Vorig jaar maakte ik mijn laatste tevens meest Spartaanse treinreis: een 15 uur durende nachtrit van Moskou naar Riga. Deze trein was zelfs 3 weken van tevoren al bijna volgeboekt maar gelukkig waren een paar goedkoopste slaapplaatsen nog beschikbaar. Iedereen begrijpt natuurlijk wel dat je niet veel hoeft te verwachten van een 3e klasse wagon in Rusland maar de omstandigheden tartte wel onze verbeelding. Een plank van 2 cm dik, 150 cm lang 3 planken boven elkaar was ons onderkomen. Toen iedereen lag te slapen had het nog het meest weg van een mortuarium. De ontmoetingen in de trein maakte veel goed, veel Russische jongeren gaan naar Riga om er een feestje te bouwen. De fles vodka ging van hand tot hand en er werd gezongen, Russen zijn altijd in voor een feestje! Mijn reisgenoot die met zijn 1.90 gebroken op plaats van bestemming aankwam had het niet willen missen maar ik geloof wel dat ik een andere reispartner zal moeten zoeken voor mijn langgekoesterde wens om de Trans-Mongolië express naar Peking te nemen.
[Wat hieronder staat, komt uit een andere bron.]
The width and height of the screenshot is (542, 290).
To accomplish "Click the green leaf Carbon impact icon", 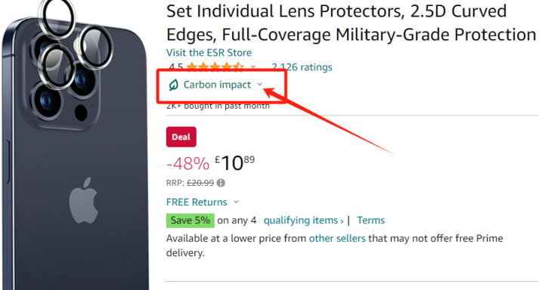I will [x=173, y=85].
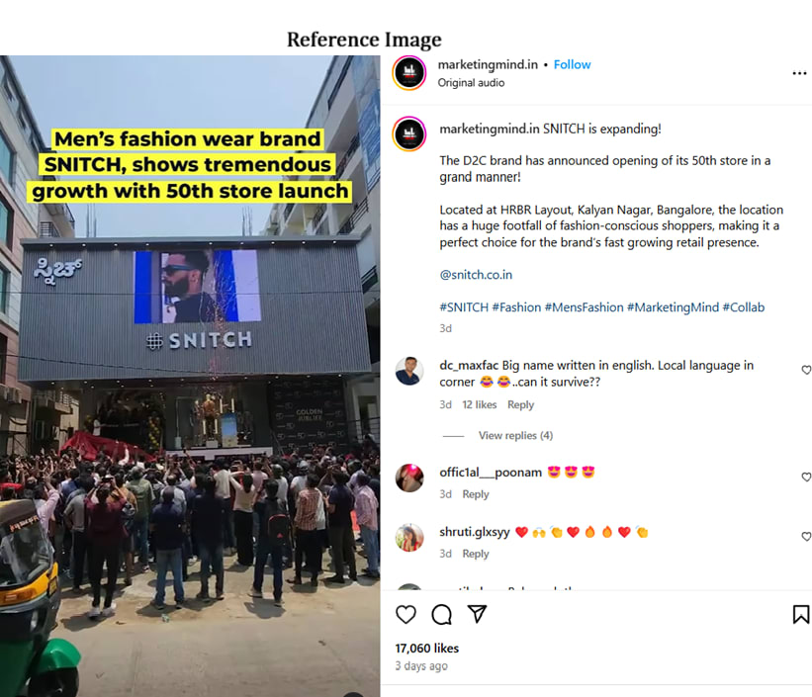Click dc_maxfac's profile picture
This screenshot has height=697, width=812.
click(x=409, y=372)
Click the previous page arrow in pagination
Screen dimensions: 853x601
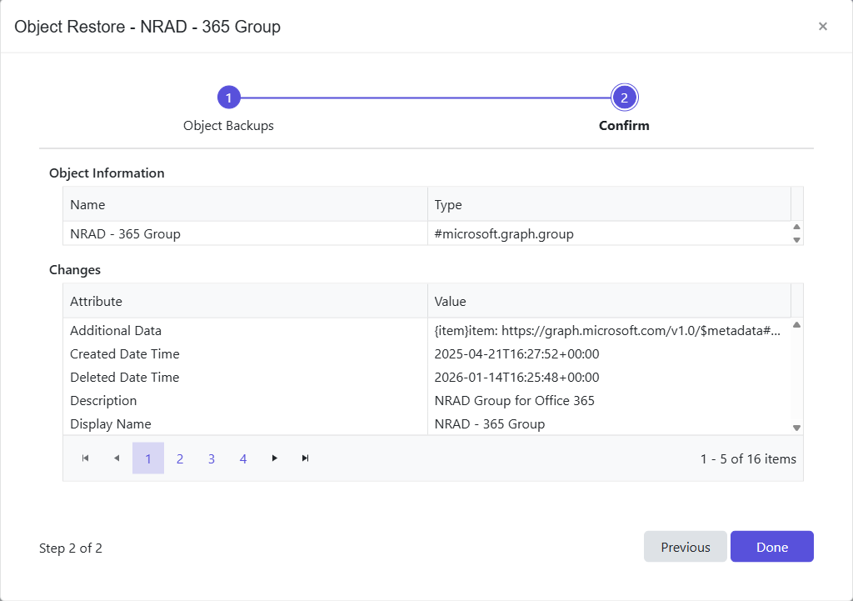pos(116,458)
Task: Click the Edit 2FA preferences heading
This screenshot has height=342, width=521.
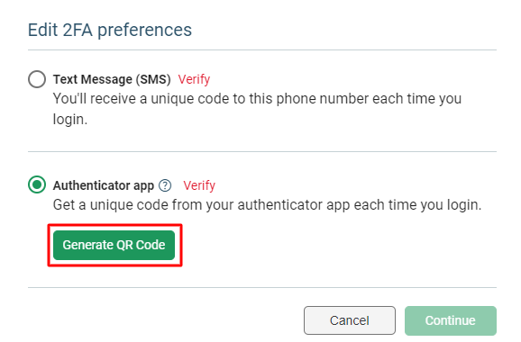Action: [x=110, y=30]
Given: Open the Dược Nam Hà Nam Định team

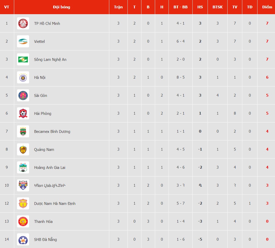Looking at the screenshot, I should [55, 203].
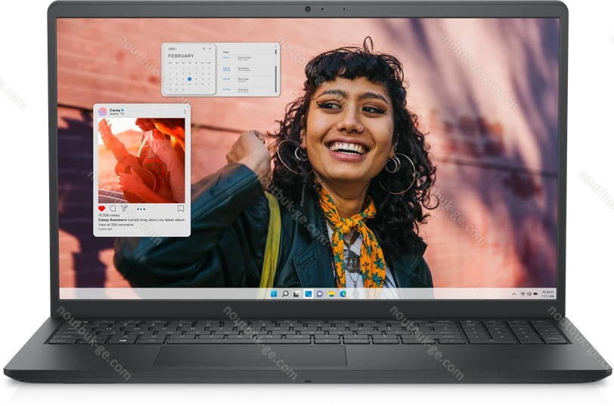614x406 pixels.
Task: Bookmark the Casey post
Action: [x=181, y=208]
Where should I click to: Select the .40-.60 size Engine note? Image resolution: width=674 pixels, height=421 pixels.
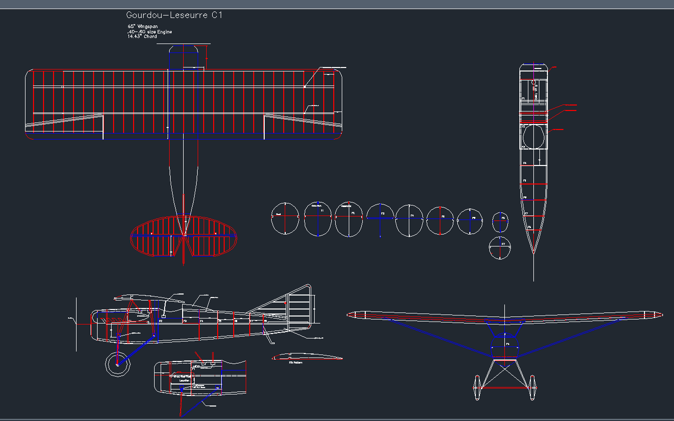[x=150, y=31]
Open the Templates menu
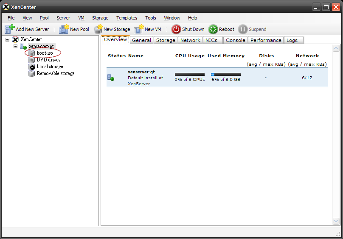The width and height of the screenshot is (343, 239). pos(127,18)

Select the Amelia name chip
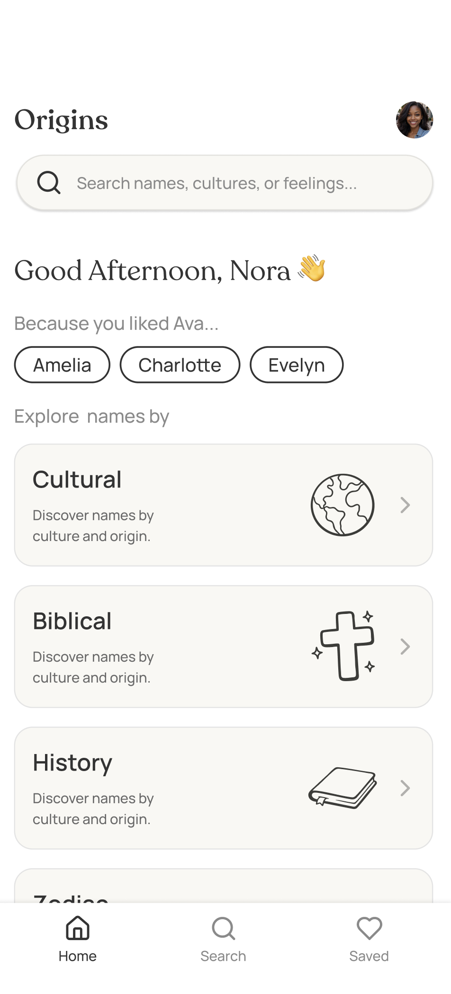(x=62, y=365)
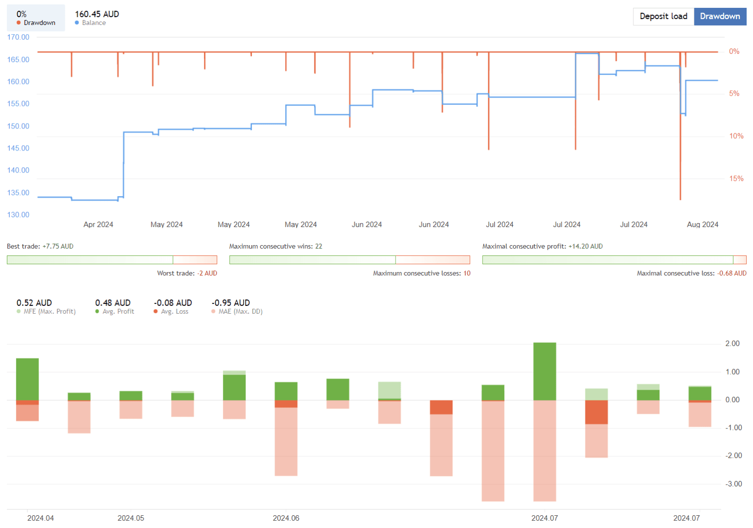Click the red Avg. Loss legend dot
Screen dimensions: 753x528
155,311
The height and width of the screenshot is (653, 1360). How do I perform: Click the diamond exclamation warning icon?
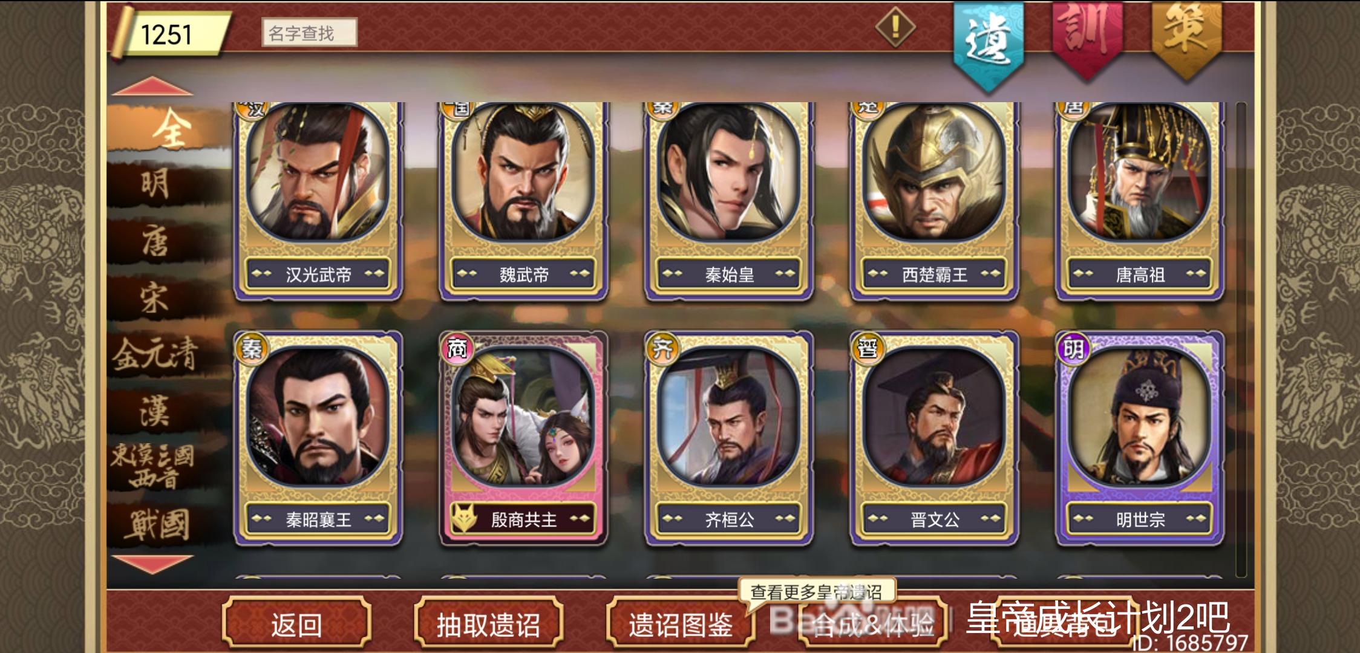895,27
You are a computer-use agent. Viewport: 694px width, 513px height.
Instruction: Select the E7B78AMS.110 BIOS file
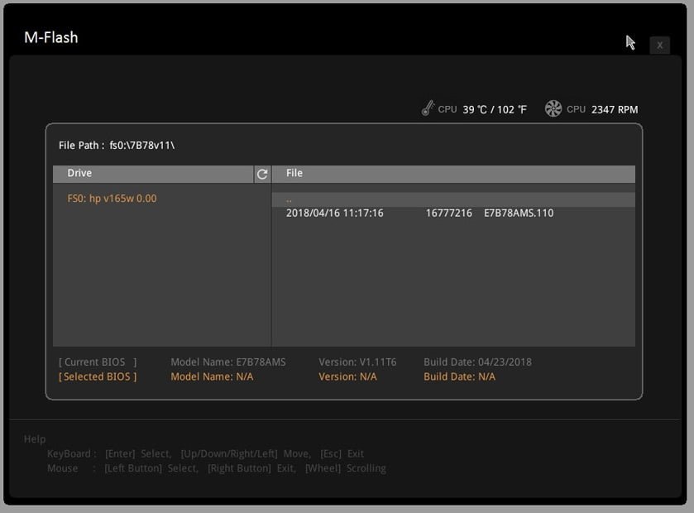(519, 213)
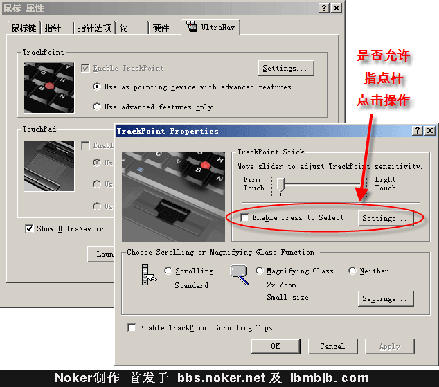Click the TouchPad preview image
439x387 pixels.
pyautogui.click(x=48, y=166)
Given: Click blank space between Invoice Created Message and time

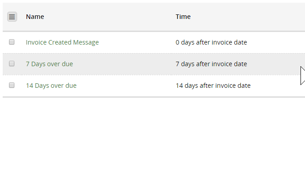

Nu ik alweer een poosje mijn vliegangst heb overwonnen lonkt het om eens verder te kijken. Maar is dat nou het échte reizen? Een paar uur lang naar het kastje voor je in de stoel gluren, als die er al is? Snelle transportatie naar je bestemming vind ik een betere omschrijving. Reizen, het puur en alleen onderweg zijn, dat beleef je als je meer ziet dan alleen wolken. Er is geen één vlucht die ik specifiek voor de geest kan halen. (Behalve als je met Siberia Airways vliegt) Maar wat zouden mijn herinneringen zijn zonder de trein?